MATERIAL SHOWN ::
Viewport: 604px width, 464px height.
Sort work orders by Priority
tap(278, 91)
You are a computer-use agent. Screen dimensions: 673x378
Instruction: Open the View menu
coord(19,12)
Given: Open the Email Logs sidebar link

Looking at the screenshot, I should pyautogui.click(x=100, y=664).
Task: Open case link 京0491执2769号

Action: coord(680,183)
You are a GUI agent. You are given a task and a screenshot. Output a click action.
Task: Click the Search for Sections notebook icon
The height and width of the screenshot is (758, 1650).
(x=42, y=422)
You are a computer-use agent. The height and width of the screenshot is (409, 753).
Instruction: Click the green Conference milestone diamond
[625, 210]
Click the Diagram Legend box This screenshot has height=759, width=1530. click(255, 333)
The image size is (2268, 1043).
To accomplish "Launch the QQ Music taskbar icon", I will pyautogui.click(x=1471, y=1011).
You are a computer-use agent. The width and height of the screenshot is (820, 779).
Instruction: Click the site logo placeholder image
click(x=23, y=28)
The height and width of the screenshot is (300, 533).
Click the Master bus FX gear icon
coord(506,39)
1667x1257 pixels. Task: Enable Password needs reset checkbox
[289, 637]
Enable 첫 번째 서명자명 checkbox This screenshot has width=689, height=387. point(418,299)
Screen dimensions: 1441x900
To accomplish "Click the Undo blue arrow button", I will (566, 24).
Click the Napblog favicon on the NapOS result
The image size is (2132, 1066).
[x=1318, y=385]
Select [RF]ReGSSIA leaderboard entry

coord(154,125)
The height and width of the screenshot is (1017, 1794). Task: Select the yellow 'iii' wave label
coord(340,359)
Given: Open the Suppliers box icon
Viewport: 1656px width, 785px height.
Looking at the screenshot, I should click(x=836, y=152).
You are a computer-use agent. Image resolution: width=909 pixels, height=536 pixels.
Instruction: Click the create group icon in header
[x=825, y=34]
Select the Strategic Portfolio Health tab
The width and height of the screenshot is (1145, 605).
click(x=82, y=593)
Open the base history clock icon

TASK STATEMENT ::
Please state how many lines of the listing above hold "computer", giving the number and nothing else.

EXPECTED ANSWER ::
4